• [What you have to do]
With the records in front of you, set every one of them down exactly.

• [Data for review]
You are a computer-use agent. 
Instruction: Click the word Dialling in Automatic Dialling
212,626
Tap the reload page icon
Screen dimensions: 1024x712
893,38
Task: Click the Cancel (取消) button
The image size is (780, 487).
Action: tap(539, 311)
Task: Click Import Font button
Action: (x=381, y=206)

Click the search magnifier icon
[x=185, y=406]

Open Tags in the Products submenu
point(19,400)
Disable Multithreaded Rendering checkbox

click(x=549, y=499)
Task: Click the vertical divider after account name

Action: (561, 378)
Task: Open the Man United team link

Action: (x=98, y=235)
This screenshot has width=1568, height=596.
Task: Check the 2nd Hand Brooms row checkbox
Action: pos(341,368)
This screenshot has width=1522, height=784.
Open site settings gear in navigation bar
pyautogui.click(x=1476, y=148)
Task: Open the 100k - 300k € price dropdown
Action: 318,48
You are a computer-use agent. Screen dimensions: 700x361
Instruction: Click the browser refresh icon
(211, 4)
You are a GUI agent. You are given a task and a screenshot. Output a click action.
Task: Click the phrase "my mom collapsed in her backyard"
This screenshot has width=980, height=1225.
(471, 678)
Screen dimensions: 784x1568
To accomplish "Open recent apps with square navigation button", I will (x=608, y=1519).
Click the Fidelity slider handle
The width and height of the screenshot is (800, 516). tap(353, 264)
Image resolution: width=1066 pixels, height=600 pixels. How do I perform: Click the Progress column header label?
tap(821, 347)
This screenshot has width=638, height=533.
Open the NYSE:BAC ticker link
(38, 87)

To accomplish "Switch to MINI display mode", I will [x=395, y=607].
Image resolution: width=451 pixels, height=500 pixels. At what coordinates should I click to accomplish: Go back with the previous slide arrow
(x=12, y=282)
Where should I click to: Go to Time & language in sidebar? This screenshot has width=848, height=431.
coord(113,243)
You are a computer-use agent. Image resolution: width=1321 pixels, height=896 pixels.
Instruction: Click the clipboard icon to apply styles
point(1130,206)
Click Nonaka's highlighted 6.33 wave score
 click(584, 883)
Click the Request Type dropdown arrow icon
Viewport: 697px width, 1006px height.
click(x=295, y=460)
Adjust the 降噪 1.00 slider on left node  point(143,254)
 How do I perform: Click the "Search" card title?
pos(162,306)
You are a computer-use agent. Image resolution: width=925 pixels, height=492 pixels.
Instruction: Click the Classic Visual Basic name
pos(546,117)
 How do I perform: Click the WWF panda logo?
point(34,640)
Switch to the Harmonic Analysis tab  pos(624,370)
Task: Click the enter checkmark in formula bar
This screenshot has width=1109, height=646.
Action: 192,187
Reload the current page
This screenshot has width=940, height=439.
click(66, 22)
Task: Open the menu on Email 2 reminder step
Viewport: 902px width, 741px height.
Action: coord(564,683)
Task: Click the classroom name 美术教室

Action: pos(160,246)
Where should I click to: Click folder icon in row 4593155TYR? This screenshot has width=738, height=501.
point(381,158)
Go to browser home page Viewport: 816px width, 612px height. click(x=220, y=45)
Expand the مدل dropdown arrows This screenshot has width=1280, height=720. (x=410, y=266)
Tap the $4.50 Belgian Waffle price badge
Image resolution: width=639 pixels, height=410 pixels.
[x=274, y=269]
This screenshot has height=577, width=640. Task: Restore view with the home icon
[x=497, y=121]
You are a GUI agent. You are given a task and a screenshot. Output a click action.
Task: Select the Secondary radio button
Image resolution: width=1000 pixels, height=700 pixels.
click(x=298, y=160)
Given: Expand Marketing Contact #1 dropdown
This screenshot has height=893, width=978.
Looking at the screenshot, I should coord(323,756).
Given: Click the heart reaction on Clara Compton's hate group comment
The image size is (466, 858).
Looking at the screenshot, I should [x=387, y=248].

• [Output of the task]
You are a computer-use agent. 
Instruction: Click the word Dialling in Automatic Dialling
212,626
Tap the reload page icon
Screen dimensions: 1024x712
893,38
Task: Click the Cancel (取消) button
The image size is (780, 487).
Action: tap(539, 311)
Task: Click Import Font button
Action: (x=381, y=206)

Click the search magnifier icon
[x=185, y=406]

Open Tags in the Products submenu
point(19,400)
Disable Multithreaded Rendering checkbox

click(x=549, y=499)
Task: Click the vertical divider after account name

Action: (561, 378)
Task: Open the Man United team link

Action: (x=98, y=235)
This screenshot has width=1568, height=596.
Task: Check the 2nd Hand Brooms row checkbox
Action: pos(341,368)
This screenshot has width=1522, height=784.
Open site settings gear in navigation bar
pyautogui.click(x=1476, y=148)
Task: Open the 100k - 300k € price dropdown
Action: 318,48
You are a computer-use agent. Screen dimensions: 700x361
Instruction: Click the browser refresh icon
(211, 4)
You are a GUI agent. You are given a task and a screenshot. Output a click action.
Task: Click the phrase "my mom collapsed in her backyard"
This screenshot has width=980, height=1225.
(471, 678)
Screen dimensions: 784x1568
To accomplish "Open recent apps with square navigation button", I will (x=608, y=1519).
Click the Fidelity slider handle
The width and height of the screenshot is (800, 516). tap(353, 264)
Image resolution: width=1066 pixels, height=600 pixels. How do I perform: Click the Progress column header label?
tap(821, 347)
This screenshot has width=638, height=533.
Open the NYSE:BAC ticker link
(38, 87)

To accomplish "Switch to MINI display mode", I will [x=395, y=607].
Image resolution: width=451 pixels, height=500 pixels. At what coordinates should I click to accomplish: Go back with the previous slide arrow
(x=12, y=282)
Where should I click to: Go to Time & language in sidebar? This screenshot has width=848, height=431.
coord(113,243)
You are a computer-use agent. Image resolution: width=1321 pixels, height=896 pixels.
Instruction: Click the clipboard icon to apply styles
point(1130,206)
Click Nonaka's highlighted 6.33 wave score
 click(584, 883)
Click the Request Type dropdown arrow icon
Viewport: 697px width, 1006px height.
click(x=295, y=460)
Adjust the 降噪 1.00 slider on left node  point(143,254)
 How do I perform: Click the "Search" card title?
pos(162,306)
You are a computer-use agent. Image resolution: width=925 pixels, height=492 pixels.
Instruction: Click the Classic Visual Basic name
pos(546,117)
 How do I perform: Click the WWF panda logo?
point(34,640)
Switch to the Harmonic Analysis tab  pos(624,370)
Task: Click the enter checkmark in formula bar
This screenshot has width=1109, height=646.
Action: 192,187
Reload the current page
This screenshot has width=940, height=439.
click(66, 22)
Task: Open the menu on Email 2 reminder step
Viewport: 902px width, 741px height.
Action: coord(564,683)
Task: Click the classroom name 美术教室

Action: pos(160,246)
Where should I click to: Click folder icon in row 4593155TYR? This screenshot has width=738, height=501.
point(381,158)
Go to browser home page Viewport: 816px width, 612px height. click(x=220, y=45)
Expand the مدل dropdown arrows This screenshot has width=1280, height=720. (x=410, y=266)
Tap the $4.50 Belgian Waffle price badge
Image resolution: width=639 pixels, height=410 pixels.
[x=274, y=269]
This screenshot has height=577, width=640. Task: Restore view with the home icon
[x=497, y=121]
You are a GUI agent. You are given a task and a screenshot. Output a click action.
Task: Select the Secondary radio button
Image resolution: width=1000 pixels, height=700 pixels.
click(x=298, y=160)
Given: Expand Marketing Contact #1 dropdown
This screenshot has height=893, width=978.
Looking at the screenshot, I should coord(323,756).
Given: Click the heart reaction on Clara Compton's hate group comment
The image size is (466, 858).
Looking at the screenshot, I should [x=387, y=248].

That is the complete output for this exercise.